The blatant oversight seems a strange exclusion to me, but it must have reflected the way the other members of his family saw the youngest – or, more accurately, failed to see him. From this short passage in the text, we cannot determine exactly how they viewed him. But we can be fairly certain that their perceptions were not consistent with God’s. Earlier in this same chapter we hear God saying to his prophet (1 Samuel 16:7) “The Lord sees not as man sees: a man looks on the outward appearance, but the Lord looks on the heart,” (ESV) as he sends him to select and anoint David.
That declaration makes what follows even more curious – or perhaps significant. Just five verses later we are given a description of David (1 Samuel 16:12): “Now he was ruddy and had beautiful eyes and was handsome” (ESV). Don’t make judgments based on outward appearance, God has just said; and then we are led to turn our attention to aspects of David’s. Or are we? Not if we seek to find in what seems a strictly physical description something more, pardon the pun, than meets the eye. That something would be David’s “beautiful eyes.” Like “man after His own heart” the words “beautiful eyes” appear only this once in Holy Scripture– in reference to David.
Doubtless, had we seen him as his contemporaries did, we would have been drawn to David’s astonishingly handsome eyes. But the image here is unquestionably metaphorical as well as literal. To emphasize David’s “beautiful eyes” was to signal that his way of seeing would be different from that of other men. Native Hebrew speakers would have grasped the concept right away and known that the man with those eyes surely possessed a special kind of insight, of spiritual vision. Such a man was a seer (see-er). As though to ensure that the critical meaning of that term not be dismissed, 1 Samuel 9:9 spells it out explicitly, ” . . .for today’s ‘prophet’ was formerly called a seer.”

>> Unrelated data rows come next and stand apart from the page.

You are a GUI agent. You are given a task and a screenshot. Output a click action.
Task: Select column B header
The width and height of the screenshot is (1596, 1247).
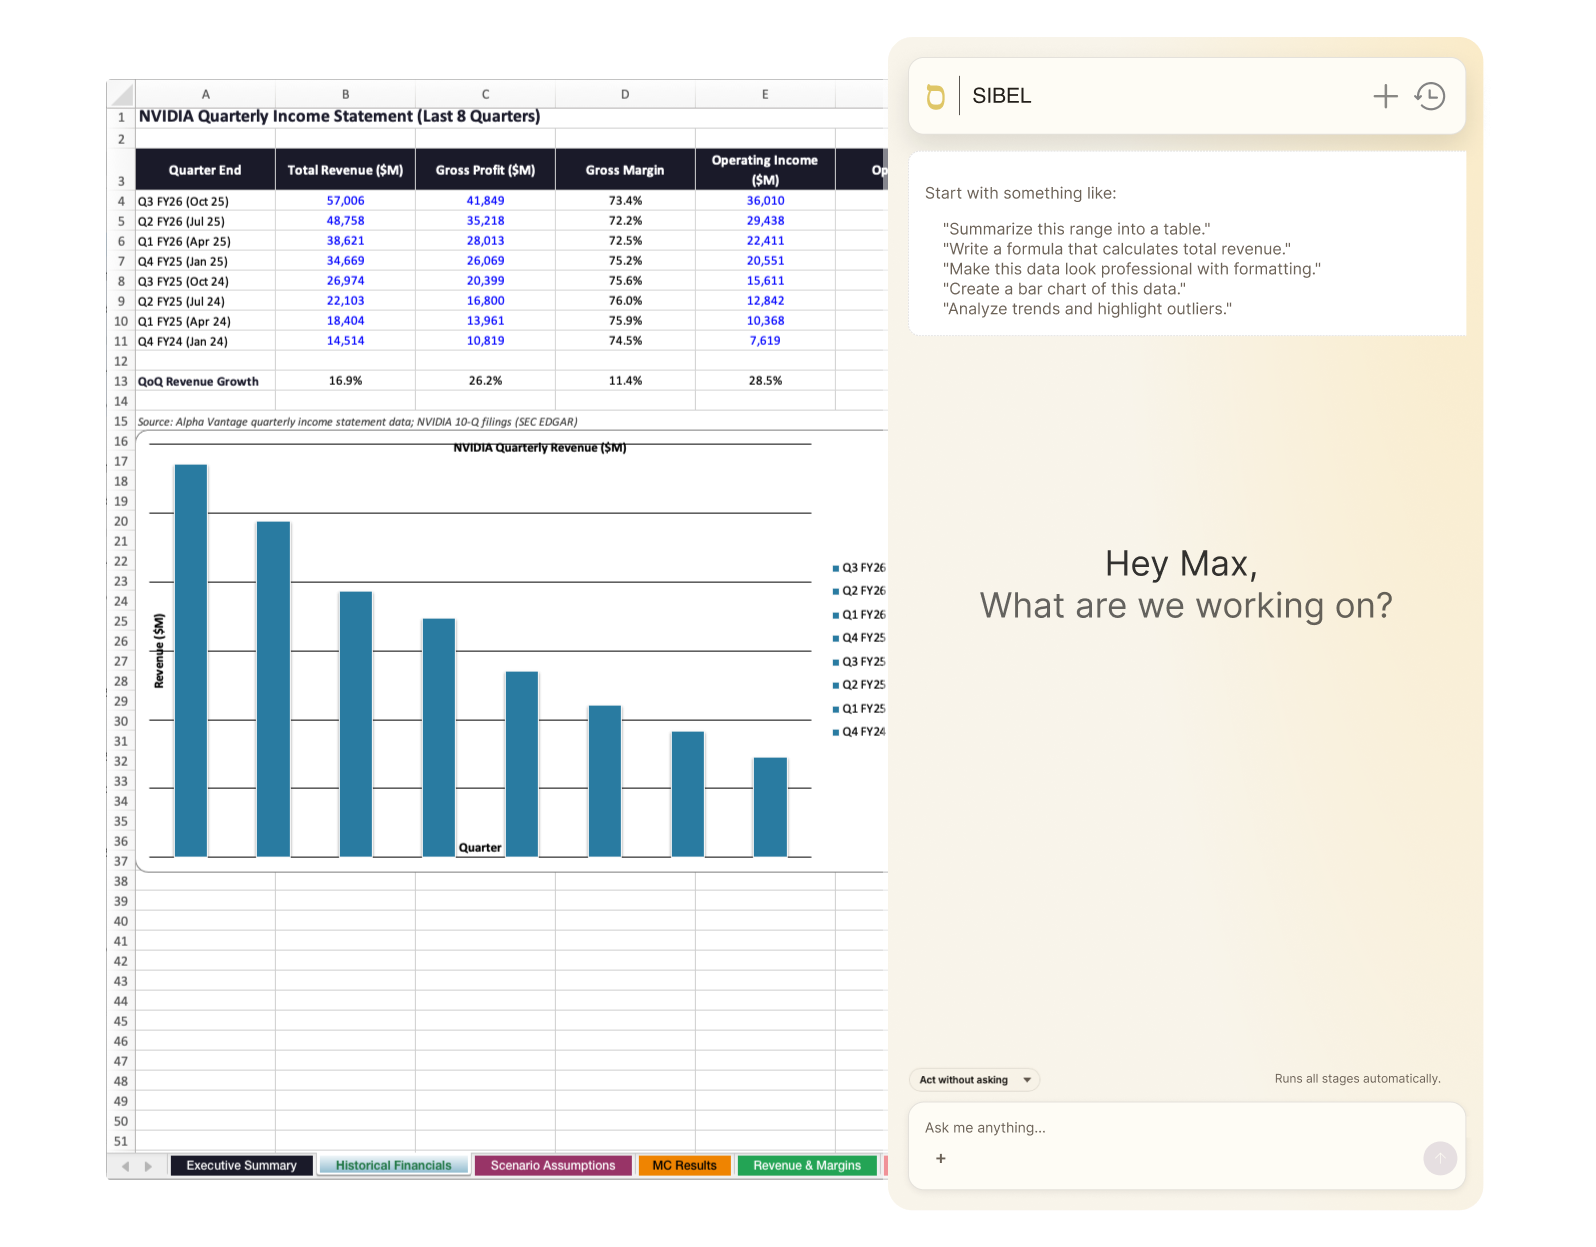[345, 94]
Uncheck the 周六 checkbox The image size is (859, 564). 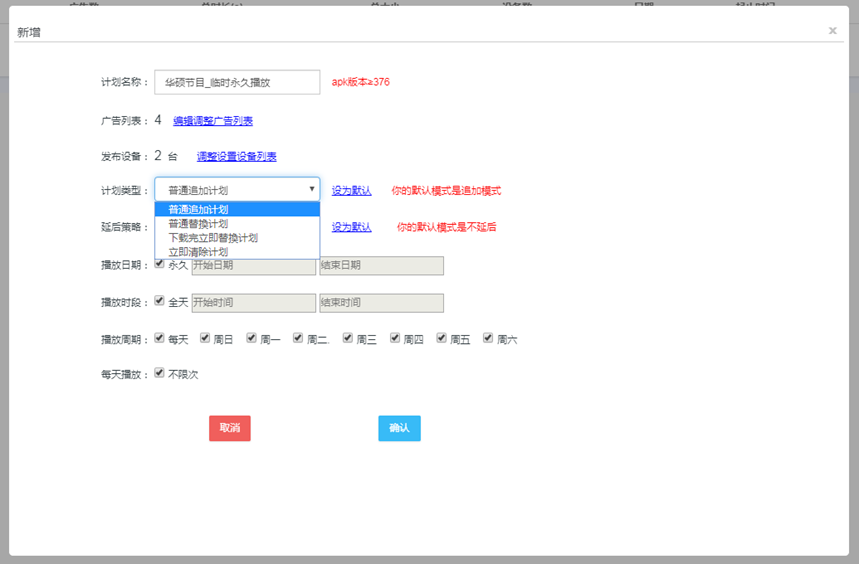[488, 338]
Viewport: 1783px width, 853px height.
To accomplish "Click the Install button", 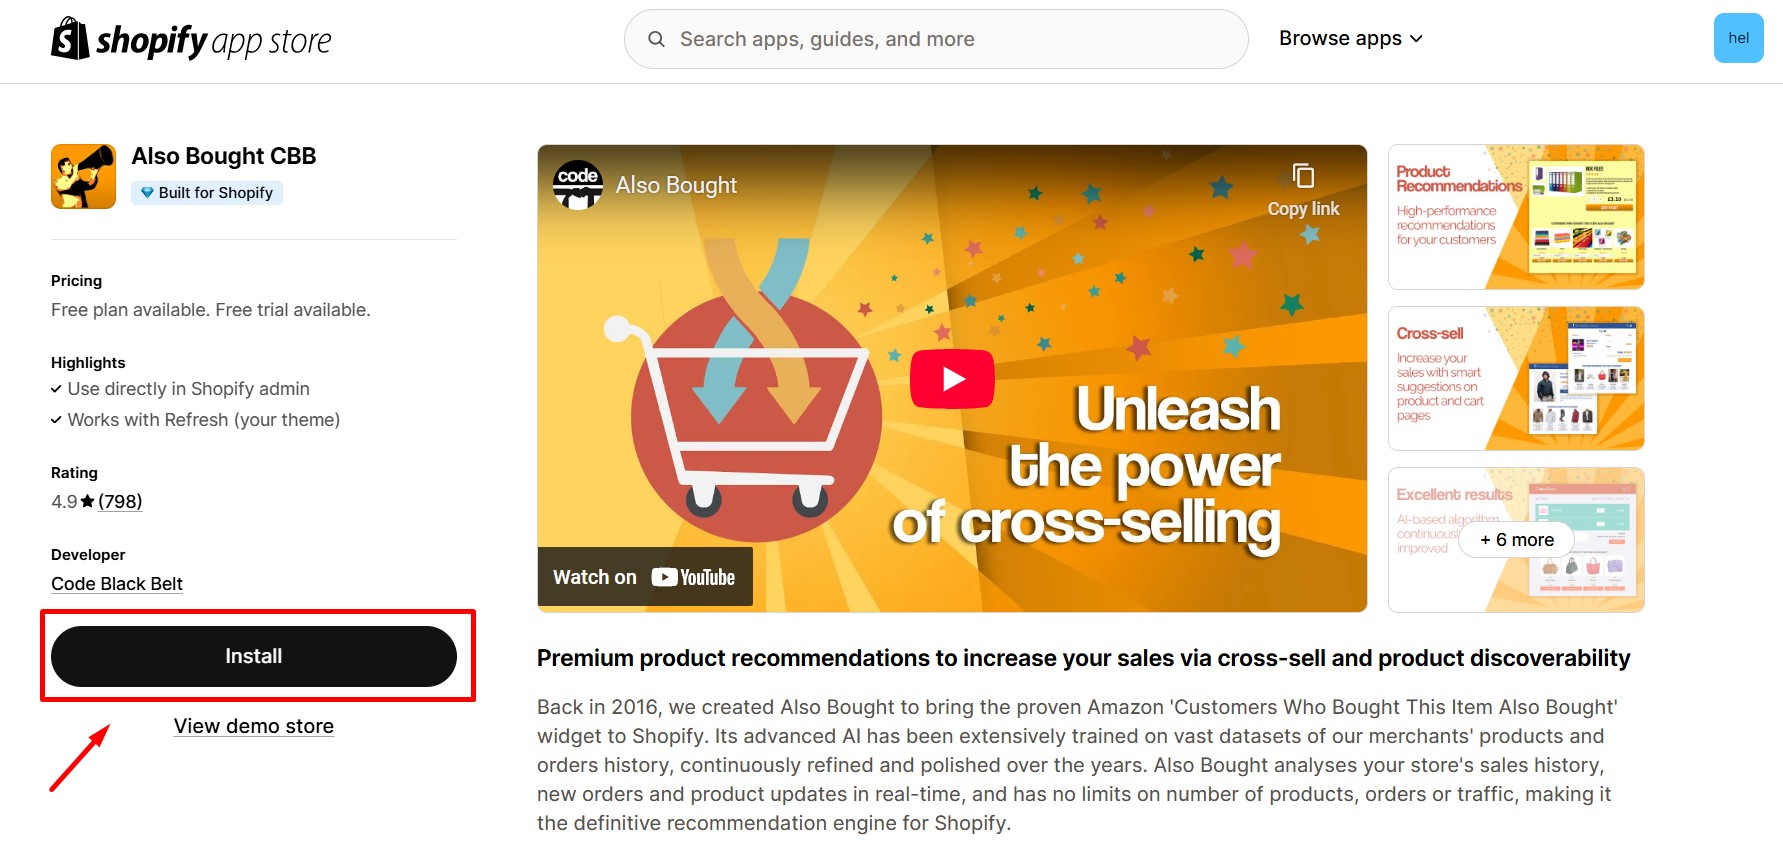I will click(x=254, y=656).
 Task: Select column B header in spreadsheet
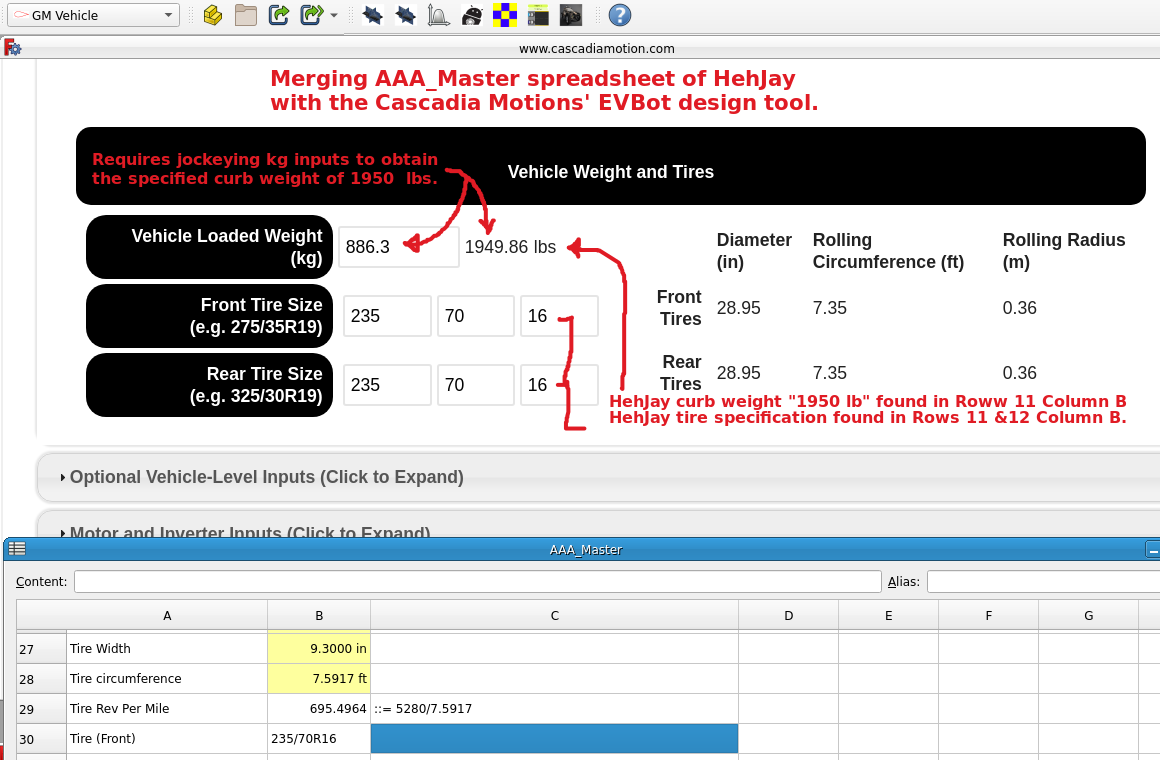point(318,616)
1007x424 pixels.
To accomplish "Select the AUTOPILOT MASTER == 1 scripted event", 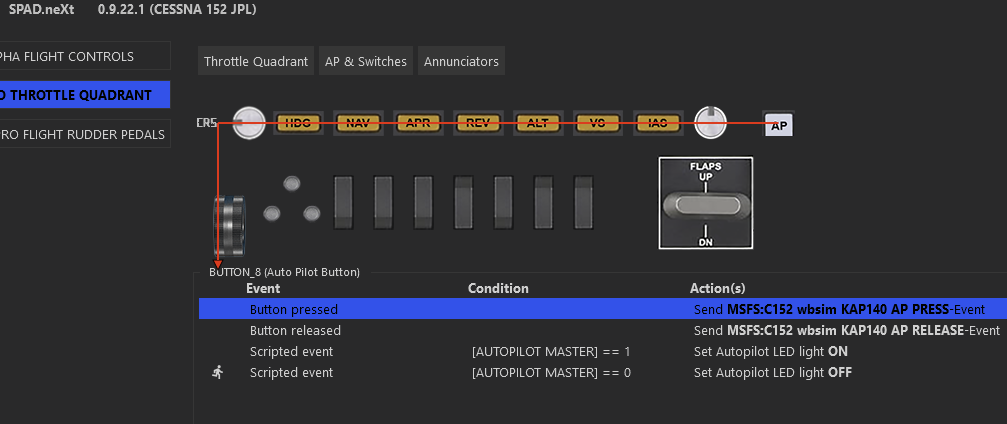I will click(x=551, y=352).
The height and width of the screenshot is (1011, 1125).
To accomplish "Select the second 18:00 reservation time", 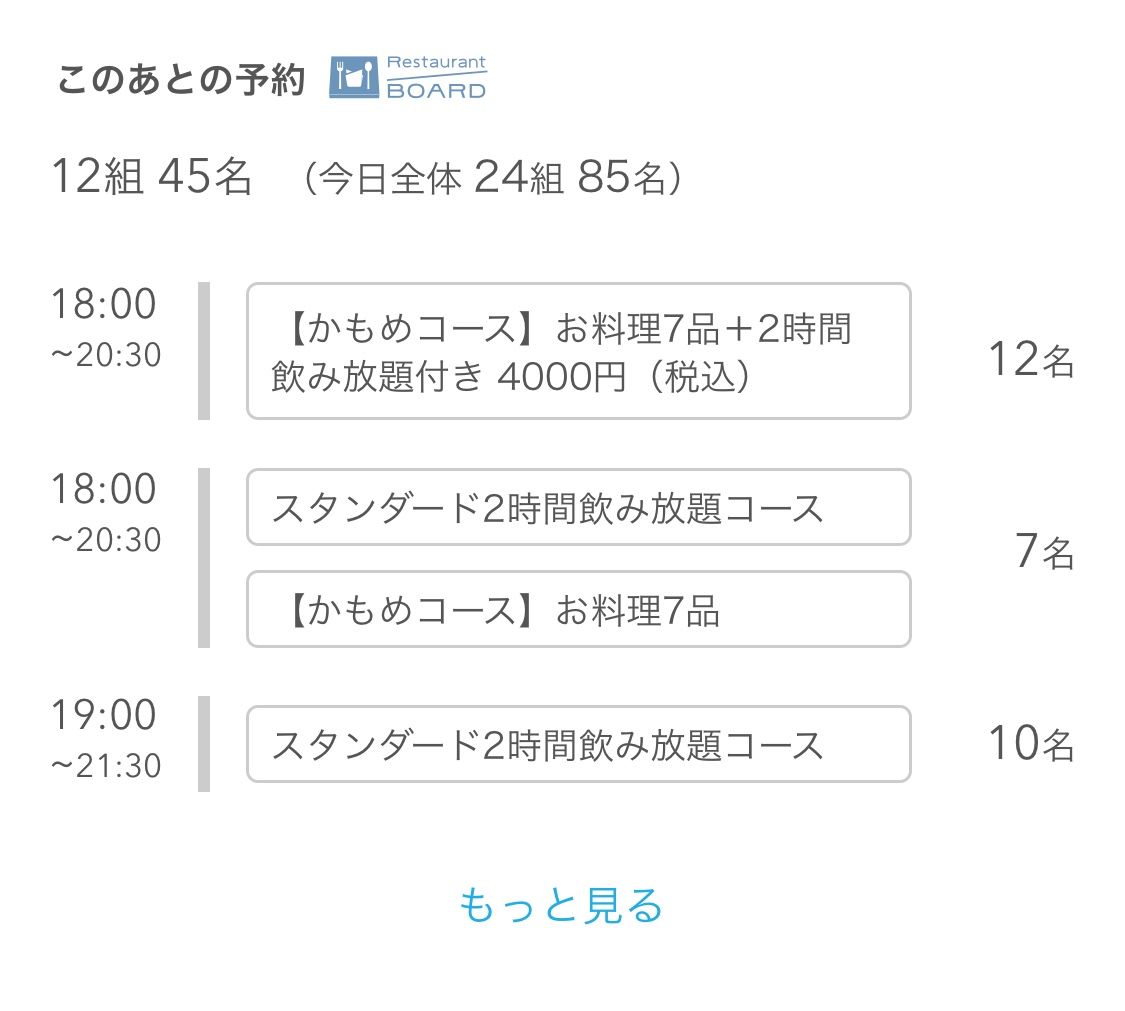I will [103, 489].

This theme of seeing and vision threads through these several chapters of 1 Samuel and stitches together as whole cloth what otherwise might seem like a patchwork of randomly recounted episodes. It is no coincidence, I believe, that this passage focusing on David’s eyes appears immediately before the story of David and Goliath. The giant was no threat to the anointed shepherd boy on whom “the Spirit of the Lord rushed” (1 Samuel 16:14) and who saw His power and envisioned His victory beforehand.
Regrettably, the importance of this whole concept of David as visionary, a seer after God’s own sight, if you will, is entirely lost in the King James Version and the New International Versions. Both take significant liberties with the Hebrew and the word “eyes” does not appears in either rendering of 1 Samuel 16:12.
Having carefully examined the text, we know better. As we proceed to study the psalms together, we will give attention to the manner in which David regards the matters of the heart and how he envisions the works and laws of a holy God who chose him to lead His people, and us, in the ways of righteousness.